In its latest World Economic Outlook Update released on Tuesday, the global lender said sub-Saharan Africa is also expected to record a 4 percent growth in 2025, rising to 4.3 percent in 2026. For Nigeria, however, the forecast drops slightly to 3.2 percent in 2026.
“This projection reflects some level of confidence in Nigeria’s ongoing structural adjustments, particularly in the foreign exchange market and fuel subsidy removal,” the report noted.
However, the IMF warned that persistent global tensions, supply chain disruptions, and the risk of renewed tariff battles could still affect commodity-dependent economies like Nigeria.
“Continued uncertainties tied to tariff disputes and geopolitical instability could put pressure on the prices of imported goods,” the report said.
On a broader scale, global growth is expected to hit 3 percent in 2025 and improve slightly to 3.1 percent by 2026. The IMF attributes this to stronger-than-expected spending early in the year, lower US tariff rates compared to previous announcements, and a boost from improved financial conditions.
The report added, “Improved fiscal support in major economies and a weaker US dollar have helped soften the blow of external shocks for many developing countries.”
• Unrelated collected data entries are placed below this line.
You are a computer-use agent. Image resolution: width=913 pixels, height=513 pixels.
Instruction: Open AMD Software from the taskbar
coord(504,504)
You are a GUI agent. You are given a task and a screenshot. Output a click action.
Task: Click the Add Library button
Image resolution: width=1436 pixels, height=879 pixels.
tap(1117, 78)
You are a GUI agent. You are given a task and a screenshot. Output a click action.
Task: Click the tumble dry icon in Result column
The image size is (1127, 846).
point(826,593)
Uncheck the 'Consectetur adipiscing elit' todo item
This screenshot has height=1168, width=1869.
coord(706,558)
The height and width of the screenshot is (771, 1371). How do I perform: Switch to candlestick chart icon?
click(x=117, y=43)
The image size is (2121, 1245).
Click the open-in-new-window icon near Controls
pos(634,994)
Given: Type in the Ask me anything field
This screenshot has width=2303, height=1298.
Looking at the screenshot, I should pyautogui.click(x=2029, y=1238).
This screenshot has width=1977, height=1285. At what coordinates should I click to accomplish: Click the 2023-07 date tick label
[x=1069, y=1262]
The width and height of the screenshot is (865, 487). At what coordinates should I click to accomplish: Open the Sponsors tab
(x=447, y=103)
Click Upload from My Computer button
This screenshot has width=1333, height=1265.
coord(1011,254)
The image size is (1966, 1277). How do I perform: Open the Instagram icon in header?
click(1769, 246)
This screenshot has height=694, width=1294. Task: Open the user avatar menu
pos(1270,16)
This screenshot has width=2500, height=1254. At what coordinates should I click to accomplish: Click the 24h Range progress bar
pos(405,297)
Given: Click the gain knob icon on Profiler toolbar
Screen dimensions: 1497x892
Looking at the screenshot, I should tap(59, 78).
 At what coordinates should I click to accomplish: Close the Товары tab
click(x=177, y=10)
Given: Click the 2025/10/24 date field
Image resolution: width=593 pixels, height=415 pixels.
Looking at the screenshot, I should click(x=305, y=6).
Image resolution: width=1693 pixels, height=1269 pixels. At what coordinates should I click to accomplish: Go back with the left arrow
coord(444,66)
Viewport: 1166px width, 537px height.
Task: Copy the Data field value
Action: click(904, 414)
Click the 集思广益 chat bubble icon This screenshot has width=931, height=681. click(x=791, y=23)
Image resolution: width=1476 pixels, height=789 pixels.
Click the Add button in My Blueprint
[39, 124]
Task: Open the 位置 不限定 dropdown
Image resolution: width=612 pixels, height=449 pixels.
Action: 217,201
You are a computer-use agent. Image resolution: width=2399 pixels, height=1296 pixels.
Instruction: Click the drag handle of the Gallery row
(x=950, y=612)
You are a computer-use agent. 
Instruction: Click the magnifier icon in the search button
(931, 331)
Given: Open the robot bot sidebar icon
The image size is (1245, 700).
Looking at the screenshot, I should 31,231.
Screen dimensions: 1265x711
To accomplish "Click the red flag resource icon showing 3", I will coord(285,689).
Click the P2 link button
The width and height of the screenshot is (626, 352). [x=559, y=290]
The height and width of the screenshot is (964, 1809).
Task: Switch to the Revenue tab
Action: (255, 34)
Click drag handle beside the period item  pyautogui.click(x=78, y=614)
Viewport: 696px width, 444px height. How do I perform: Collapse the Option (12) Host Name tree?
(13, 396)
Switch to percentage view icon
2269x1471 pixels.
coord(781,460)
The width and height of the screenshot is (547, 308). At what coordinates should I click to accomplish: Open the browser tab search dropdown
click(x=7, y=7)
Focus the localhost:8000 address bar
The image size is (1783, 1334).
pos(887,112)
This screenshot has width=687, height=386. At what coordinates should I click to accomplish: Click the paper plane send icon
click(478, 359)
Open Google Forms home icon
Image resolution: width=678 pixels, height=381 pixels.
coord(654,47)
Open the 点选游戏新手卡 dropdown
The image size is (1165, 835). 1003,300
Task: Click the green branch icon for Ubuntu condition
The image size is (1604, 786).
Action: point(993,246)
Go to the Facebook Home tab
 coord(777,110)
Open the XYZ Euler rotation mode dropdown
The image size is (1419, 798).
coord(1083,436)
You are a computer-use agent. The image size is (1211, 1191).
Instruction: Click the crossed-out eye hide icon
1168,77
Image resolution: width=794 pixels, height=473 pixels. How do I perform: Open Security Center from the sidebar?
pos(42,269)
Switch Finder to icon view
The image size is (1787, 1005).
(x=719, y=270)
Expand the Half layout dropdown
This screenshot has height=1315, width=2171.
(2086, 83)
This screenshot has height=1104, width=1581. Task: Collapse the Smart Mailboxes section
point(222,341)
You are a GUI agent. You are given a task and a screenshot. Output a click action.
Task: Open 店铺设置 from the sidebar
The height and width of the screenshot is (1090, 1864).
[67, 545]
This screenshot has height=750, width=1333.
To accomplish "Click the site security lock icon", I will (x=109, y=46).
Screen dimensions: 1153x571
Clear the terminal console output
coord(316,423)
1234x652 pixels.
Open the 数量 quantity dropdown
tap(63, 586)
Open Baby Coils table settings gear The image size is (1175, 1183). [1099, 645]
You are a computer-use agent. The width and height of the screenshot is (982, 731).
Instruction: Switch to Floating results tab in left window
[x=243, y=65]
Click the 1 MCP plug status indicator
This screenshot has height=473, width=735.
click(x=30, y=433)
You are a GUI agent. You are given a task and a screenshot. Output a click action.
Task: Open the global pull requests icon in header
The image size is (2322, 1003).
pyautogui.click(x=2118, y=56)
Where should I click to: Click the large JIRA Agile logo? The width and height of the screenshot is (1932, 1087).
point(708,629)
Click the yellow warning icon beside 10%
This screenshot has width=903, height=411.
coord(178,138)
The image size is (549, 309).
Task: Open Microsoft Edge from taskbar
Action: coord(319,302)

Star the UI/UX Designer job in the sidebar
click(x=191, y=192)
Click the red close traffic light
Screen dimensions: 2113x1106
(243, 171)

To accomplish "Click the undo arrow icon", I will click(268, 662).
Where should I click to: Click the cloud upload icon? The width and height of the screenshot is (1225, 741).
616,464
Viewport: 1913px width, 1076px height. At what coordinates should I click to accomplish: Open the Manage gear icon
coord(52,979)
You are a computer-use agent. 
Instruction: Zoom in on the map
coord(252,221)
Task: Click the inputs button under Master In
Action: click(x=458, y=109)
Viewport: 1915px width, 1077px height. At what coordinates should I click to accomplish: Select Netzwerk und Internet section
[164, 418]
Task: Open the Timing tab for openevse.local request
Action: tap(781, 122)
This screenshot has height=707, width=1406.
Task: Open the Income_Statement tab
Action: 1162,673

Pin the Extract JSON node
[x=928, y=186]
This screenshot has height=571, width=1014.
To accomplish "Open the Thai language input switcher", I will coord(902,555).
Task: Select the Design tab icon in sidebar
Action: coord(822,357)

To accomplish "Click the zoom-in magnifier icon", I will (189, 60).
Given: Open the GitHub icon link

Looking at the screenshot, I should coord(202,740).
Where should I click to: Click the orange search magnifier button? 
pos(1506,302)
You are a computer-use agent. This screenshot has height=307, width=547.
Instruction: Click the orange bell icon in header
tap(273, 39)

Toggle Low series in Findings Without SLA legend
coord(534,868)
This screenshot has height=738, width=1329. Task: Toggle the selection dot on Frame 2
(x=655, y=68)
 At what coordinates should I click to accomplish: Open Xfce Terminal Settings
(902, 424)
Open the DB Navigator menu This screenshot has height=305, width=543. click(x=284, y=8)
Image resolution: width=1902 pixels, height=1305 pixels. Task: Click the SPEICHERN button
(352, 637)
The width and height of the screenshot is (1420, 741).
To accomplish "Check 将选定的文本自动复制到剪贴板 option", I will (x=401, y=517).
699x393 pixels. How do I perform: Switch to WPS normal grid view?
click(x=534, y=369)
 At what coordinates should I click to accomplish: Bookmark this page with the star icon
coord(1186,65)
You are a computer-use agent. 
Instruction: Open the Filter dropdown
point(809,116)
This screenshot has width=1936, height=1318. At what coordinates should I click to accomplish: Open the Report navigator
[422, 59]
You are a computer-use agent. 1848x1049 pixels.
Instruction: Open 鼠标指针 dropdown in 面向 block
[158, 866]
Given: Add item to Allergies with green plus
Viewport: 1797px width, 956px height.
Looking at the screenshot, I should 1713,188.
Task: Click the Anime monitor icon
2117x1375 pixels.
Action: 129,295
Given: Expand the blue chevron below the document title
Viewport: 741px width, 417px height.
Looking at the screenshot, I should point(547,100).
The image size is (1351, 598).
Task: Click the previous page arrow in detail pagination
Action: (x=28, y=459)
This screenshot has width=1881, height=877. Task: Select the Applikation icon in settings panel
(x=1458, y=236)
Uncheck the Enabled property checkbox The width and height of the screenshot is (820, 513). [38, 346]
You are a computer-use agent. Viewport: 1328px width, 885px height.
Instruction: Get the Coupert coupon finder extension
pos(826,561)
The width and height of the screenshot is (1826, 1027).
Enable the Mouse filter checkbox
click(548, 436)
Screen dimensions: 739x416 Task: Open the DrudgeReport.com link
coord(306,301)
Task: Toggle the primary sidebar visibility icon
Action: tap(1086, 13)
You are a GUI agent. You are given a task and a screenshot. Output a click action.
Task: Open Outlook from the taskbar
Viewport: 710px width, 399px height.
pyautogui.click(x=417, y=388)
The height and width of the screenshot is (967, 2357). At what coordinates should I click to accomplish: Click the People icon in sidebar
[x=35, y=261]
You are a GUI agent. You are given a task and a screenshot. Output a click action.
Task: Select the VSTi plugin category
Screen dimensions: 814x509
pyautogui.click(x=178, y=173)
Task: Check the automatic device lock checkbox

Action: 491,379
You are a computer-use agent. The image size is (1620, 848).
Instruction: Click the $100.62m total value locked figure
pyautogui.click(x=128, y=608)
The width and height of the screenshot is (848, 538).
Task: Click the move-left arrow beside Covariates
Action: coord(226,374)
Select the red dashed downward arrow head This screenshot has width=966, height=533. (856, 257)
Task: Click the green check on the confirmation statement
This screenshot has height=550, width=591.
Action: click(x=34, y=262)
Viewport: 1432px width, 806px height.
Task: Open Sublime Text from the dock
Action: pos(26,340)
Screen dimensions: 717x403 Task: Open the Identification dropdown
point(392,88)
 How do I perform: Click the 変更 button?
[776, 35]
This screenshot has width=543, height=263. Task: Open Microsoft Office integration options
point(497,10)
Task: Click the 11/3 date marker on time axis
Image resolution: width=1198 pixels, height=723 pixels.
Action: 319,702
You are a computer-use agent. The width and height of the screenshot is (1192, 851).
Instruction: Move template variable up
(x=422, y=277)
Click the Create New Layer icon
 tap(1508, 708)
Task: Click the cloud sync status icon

Still, the growth picture is not evenly spread. The IMF pointed out that inflation remains stubbornly high in the United States and some parts of Europe, while more stability is expected across many African and Asian markets.
For developing economies, growth is pegged at 4.1 percent in 2025 and 4 percent the following year. China, in particular, is expected to grow by 4.8 percent in 2025, an upward revision of 0.8 percentage points.
According to the report, “The stronger-than-expected growth in China is linked to robust early-year economic activity and the easing of tariffs in the US-China trade relationship.”
The IMF also said a recovery in global inventory levels could help cushion the impact of front-loaded spending later in the year.
Back home, economic analysts say Nigeria’s current growth projection is an opportunity to double down on reforms, especially in non-oil sectors like agriculture, manufacturing, and services.
Dr Seyi Alao, a financial analyst based in Abuja, said the projection is promising but not a guarantee.
“It’s a signal that the international community is watching what Nigeria is doing. But for this growth to translate into real impact, the government must ensure that inflation is kept in check and infrastructure gaps are addressed,” he said.